A man was on the first hole at the golf club. He had just begun his pre-shot routine when a piercing voice came over the clubhouse loudspeaker saying: Would the gentleman on the womans tee back up to the mens tee please!

The man could feel every eye on the course looking at him but, still immersed in his routine, he seemingly didnt hear the announcement.

Again the announcement rang out: Would the man on the womans tee kindly back up to the mens tee.

The man simply ignored the message and kept concentrating, until once more, the voice yelled: Would the man on the womans tee back up to the mens tee. Please?!

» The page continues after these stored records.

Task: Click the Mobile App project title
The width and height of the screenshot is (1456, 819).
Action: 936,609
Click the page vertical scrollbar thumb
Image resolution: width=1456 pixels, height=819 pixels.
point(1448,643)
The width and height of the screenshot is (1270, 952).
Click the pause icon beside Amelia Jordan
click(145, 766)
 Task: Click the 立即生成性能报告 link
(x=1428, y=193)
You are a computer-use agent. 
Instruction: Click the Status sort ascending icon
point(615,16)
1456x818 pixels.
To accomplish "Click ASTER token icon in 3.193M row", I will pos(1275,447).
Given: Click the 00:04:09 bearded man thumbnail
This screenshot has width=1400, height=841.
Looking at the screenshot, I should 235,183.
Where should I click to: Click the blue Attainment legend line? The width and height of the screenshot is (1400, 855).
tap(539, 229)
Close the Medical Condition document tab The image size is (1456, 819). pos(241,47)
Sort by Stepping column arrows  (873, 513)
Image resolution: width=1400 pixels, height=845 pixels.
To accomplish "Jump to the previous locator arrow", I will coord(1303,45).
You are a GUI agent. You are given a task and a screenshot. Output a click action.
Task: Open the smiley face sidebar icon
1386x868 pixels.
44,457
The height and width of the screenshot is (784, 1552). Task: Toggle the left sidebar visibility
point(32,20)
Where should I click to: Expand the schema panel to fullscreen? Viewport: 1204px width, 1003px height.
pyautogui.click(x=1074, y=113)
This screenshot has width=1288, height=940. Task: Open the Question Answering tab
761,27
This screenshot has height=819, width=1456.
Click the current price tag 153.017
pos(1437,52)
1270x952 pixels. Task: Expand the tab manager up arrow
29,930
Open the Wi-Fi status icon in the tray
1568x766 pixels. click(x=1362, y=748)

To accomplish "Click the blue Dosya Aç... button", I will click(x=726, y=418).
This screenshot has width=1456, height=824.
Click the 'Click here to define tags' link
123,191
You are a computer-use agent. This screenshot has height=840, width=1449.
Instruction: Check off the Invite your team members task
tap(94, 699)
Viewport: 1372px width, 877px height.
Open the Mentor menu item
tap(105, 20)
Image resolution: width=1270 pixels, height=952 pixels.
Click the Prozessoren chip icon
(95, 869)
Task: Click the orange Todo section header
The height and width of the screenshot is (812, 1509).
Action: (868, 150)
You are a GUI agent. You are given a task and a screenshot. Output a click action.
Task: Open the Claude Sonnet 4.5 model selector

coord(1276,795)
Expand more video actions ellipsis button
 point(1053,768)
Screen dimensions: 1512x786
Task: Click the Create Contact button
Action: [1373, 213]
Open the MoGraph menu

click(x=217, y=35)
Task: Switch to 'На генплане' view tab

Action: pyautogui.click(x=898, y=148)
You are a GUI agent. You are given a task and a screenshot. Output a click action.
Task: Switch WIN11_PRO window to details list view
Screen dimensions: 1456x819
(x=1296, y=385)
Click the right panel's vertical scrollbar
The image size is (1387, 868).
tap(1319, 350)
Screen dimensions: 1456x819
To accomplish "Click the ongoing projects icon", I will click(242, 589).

Finally, he stopped, turned around, cupped his hands and shouted back: Would the jerk with the microphone please keep quiet and let me play my second shot!
 
A king of a small Pacific Island needed a new throne. His palace was a large grass hut and they didn't last long. So he had two made one to use and stowed the other for when needed in the roof of his hut.

One morning his attendant came into the throne room and the king had been killed by the throne falling from the roof.

The moral is: People who live in grass huts should not stow thrones!!
 
The teacher was telling the kids about the birds and the bees and she explained that when a man and a woman meet and fall in love, nine months later the stork usually brings them a little baby from its nest.

Little Johnny at the back of the class put his hand up and asks the teacher, are you sure about the stork, miss? I think you're getting your birds mixed up 'cos my big sister just got a little baby and she said it was from a shag at the beach..!!!